Brief: In the boxing breakdown below, why did Hearns get caught by Andries's right hand when he first tried the slip and counter? Answer in one to three sentences.

Thomas Hearns was one quarter of the four kings and one of the most exciting and biggest names in boxing. Especially so during the 80’s when the likes of Hearns, Hagler, Leonard and Duran were all fighting each other. Hearns may have been known more for his jab and knock out power but he also possessed some excellent skills, hailing from perhaps the most famous boxing gym of them all – Kronk.
In this video I take a look at how Hearns used the slip and counter. The slip and counter is a technique where you slip to the outside of the opponents jab and counter back with your right cross.
In this fight with Dennis Andries at Light Heavyweight, Andries was often throwing single jabs whilst stepping to the left. This meant he was stepping into the line of Hearns famed right hand.
As the rounds went by, Andries continued throwing single jabs whilst stepping to his left but now he was also bringing that jabbing hand back low, this creates an opening for Hearns to start using his right cross as a counter to the low returning jab. Now in the early going when attempting the slip and counter, Hearns wasn’t getting his timing right and he later got caught himself off his slip and counter by Andries own right hand and this was because after throwing the slip and counter Hearns himself dropped his hands, leaving him open to the counter.
Hearns learns from this and when he catches Andries again with the slip and counter, he immediately uses his left as a stiff arm to block against any potential counter punch. We can also see later in the fight that Hearns uses a jab feint to draw a jab from Dennis Andries – when the jab comes Hearns is already in position to land his counter right as Andries was still stepping to the left off the jab. Shortly after Hearns forces a knockdown with the same slip and counter move.
After the knockdown Hearns again shows sharp ring IQ, knowing Andries was knocked down by the right and will be wary of the right hand from Hearns, The Hitman will now feint his right hand and land a left hook to the body which leads to another knockdown.

Provided records:

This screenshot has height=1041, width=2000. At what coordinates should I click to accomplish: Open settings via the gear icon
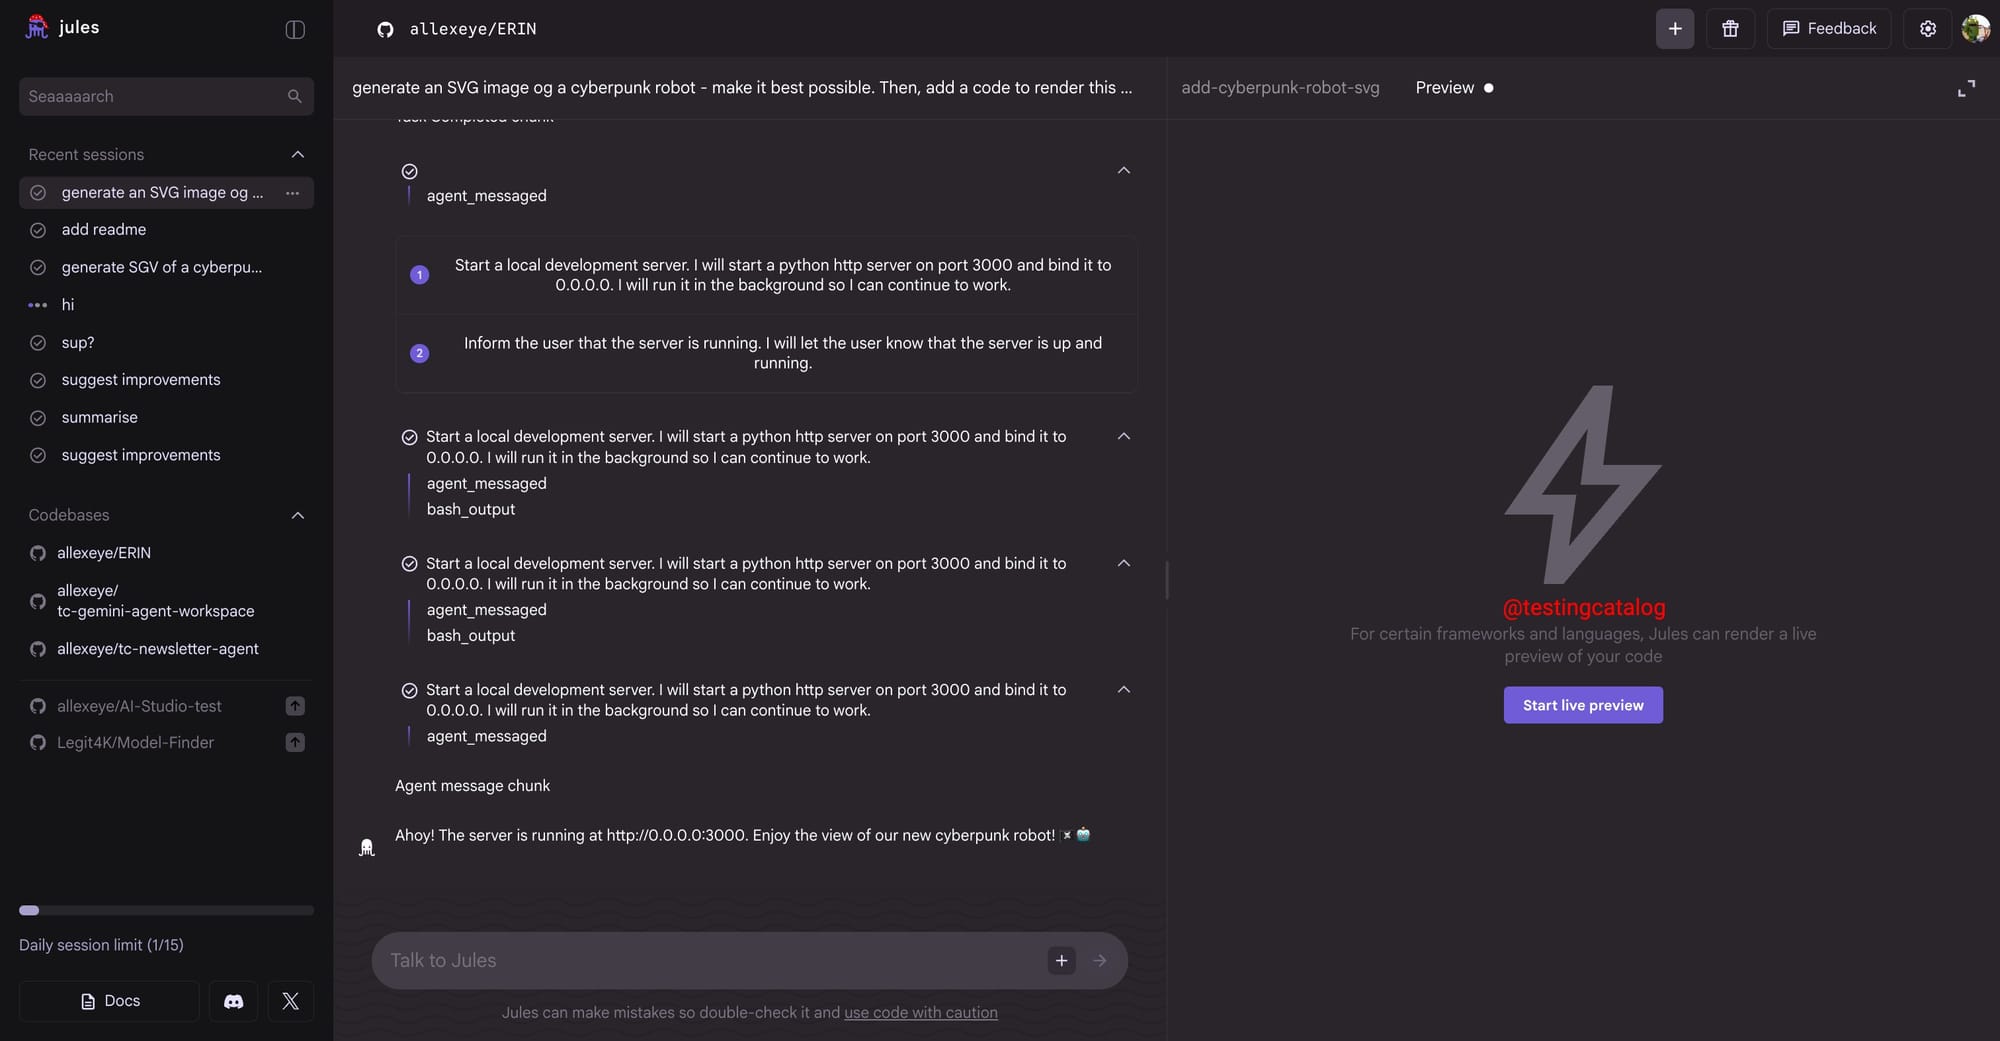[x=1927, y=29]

---

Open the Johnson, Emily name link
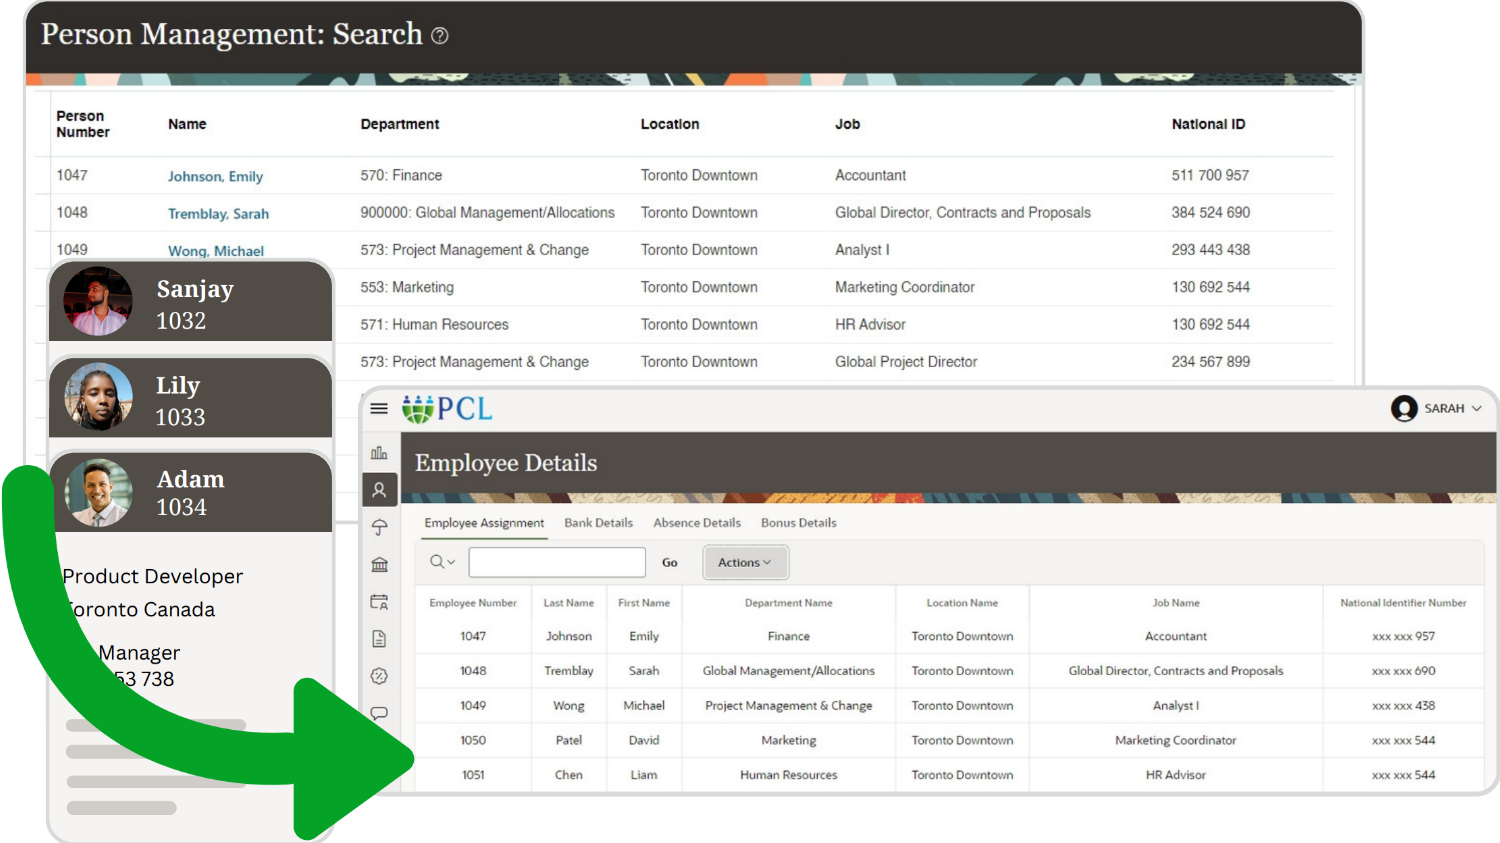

* * *

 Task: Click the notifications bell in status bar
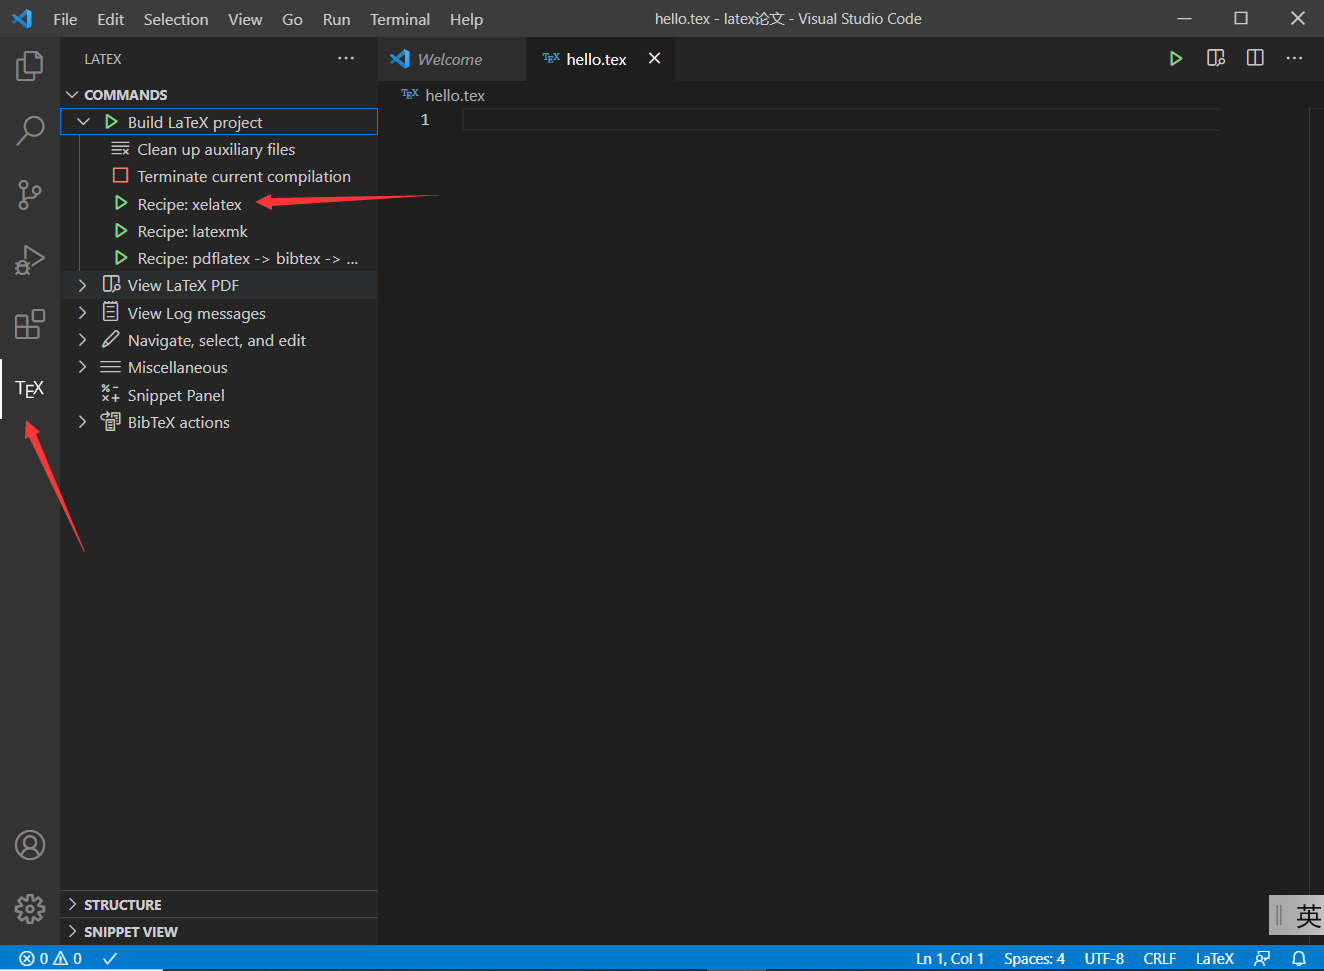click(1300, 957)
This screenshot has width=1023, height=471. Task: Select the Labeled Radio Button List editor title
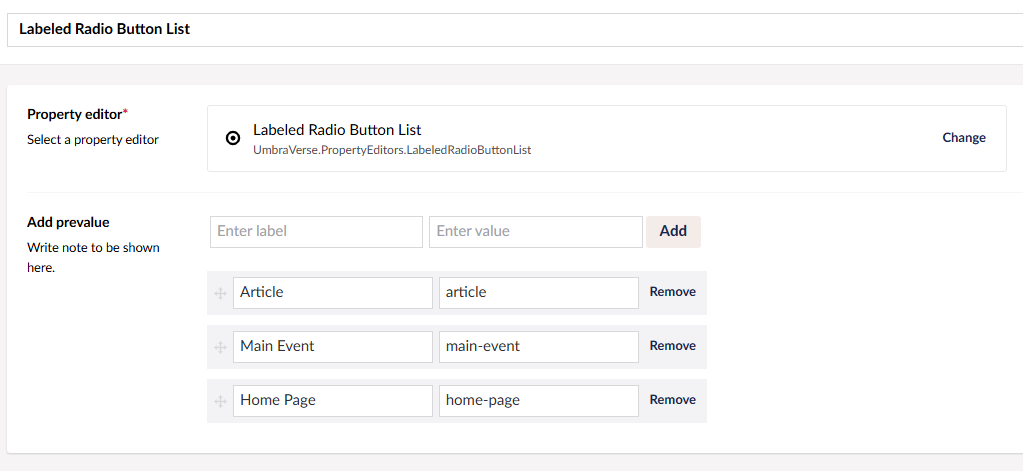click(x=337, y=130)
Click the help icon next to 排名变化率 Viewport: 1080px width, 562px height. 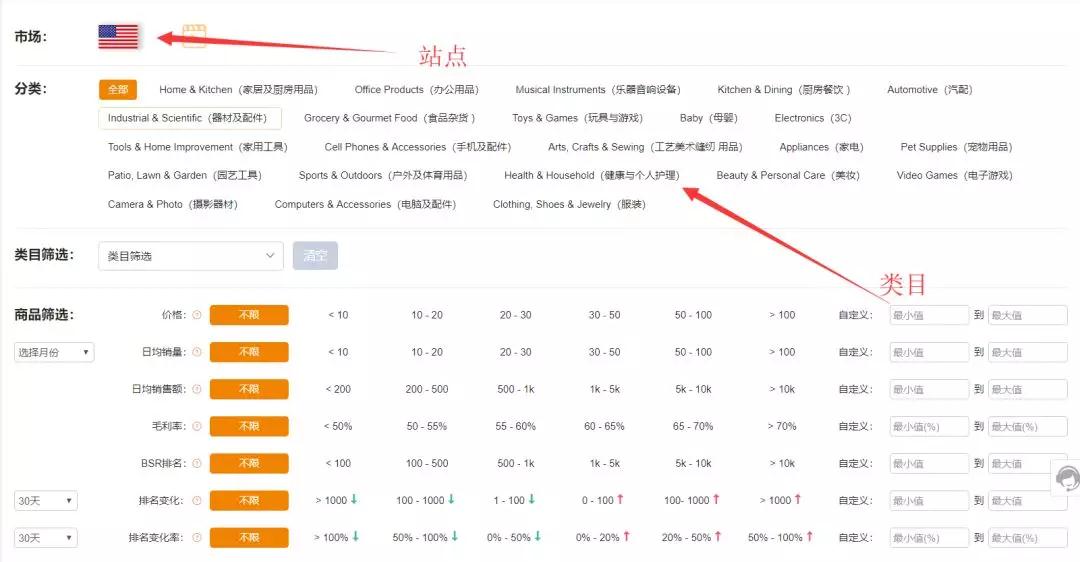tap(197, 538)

Expected answer: After throwing the slip and counter, Hearns dropped his hands. That left him open to the counter, so Andries caught him with his own right hand.